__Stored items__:
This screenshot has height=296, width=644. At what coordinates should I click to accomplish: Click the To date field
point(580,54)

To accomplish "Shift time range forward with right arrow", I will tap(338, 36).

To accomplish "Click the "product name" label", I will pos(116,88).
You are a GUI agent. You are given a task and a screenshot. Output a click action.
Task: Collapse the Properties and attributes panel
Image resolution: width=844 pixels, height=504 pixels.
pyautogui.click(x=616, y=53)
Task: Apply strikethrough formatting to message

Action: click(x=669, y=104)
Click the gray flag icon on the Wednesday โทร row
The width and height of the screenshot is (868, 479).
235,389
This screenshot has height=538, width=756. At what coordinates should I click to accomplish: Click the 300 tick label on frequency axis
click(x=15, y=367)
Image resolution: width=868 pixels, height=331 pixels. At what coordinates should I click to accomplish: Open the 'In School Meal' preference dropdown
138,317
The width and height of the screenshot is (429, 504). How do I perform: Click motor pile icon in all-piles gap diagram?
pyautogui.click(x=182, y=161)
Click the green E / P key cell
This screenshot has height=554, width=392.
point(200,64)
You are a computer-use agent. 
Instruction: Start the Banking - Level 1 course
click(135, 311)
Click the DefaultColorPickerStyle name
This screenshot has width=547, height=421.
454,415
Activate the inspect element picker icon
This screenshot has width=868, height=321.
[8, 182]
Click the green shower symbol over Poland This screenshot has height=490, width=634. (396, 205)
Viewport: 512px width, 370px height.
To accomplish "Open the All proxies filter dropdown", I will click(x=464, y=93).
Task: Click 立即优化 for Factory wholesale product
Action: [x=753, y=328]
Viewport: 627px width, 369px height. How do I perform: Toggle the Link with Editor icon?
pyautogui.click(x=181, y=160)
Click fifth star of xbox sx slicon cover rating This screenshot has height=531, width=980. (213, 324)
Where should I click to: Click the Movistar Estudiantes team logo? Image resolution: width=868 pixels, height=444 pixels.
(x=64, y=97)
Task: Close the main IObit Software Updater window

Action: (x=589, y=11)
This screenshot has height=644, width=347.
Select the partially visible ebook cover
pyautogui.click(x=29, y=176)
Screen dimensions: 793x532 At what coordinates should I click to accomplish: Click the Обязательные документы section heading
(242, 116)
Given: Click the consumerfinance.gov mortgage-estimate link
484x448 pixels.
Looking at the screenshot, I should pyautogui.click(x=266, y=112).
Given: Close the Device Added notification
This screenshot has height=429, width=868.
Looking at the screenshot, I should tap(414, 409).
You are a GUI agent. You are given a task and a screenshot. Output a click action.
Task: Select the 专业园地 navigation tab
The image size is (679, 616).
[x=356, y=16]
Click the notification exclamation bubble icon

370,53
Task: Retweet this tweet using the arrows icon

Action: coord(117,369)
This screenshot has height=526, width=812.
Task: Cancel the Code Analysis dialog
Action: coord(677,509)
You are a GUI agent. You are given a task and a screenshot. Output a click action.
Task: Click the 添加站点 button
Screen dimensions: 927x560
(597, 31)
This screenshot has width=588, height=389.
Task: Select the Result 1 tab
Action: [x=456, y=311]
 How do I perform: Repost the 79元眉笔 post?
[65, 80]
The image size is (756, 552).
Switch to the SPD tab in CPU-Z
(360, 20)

__Problem statement__:
Looking back over the data above, restate word for word the lines that begin at the line with "Task: Apply strikethrough" and end at the line with "Click fifth star", inclusive.

__Exercise output__:
Task: Apply strikethrough formatting to message

Action: click(x=669, y=104)
Click the gray flag icon on the Wednesday โทร row
The width and height of the screenshot is (868, 479).
235,389
This screenshot has height=538, width=756. At what coordinates should I click to accomplish: Click the 300 tick label on frequency axis
click(x=15, y=367)
Image resolution: width=868 pixels, height=331 pixels. At what coordinates should I click to accomplish: Open the 'In School Meal' preference dropdown
138,317
The width and height of the screenshot is (429, 504). How do I perform: Click motor pile icon in all-piles gap diagram?
pyautogui.click(x=182, y=161)
Click the green E / P key cell
This screenshot has height=554, width=392.
point(200,64)
You are a computer-use agent. 
Instruction: Start the Banking - Level 1 course
click(135, 311)
Click the DefaultColorPickerStyle name
This screenshot has width=547, height=421.
454,415
Activate the inspect element picker icon
This screenshot has width=868, height=321.
[8, 182]
Click the green shower symbol over Poland This screenshot has height=490, width=634. (396, 205)
Viewport: 512px width, 370px height.
To accomplish "Open the All proxies filter dropdown", I will click(x=464, y=93).
Task: Click 立即优化 for Factory wholesale product
Action: [x=753, y=328]
Viewport: 627px width, 369px height. How do I perform: Toggle the Link with Editor icon?
pyautogui.click(x=181, y=160)
Click fifth star of xbox sx slicon cover rating This screenshot has height=531, width=980. (213, 324)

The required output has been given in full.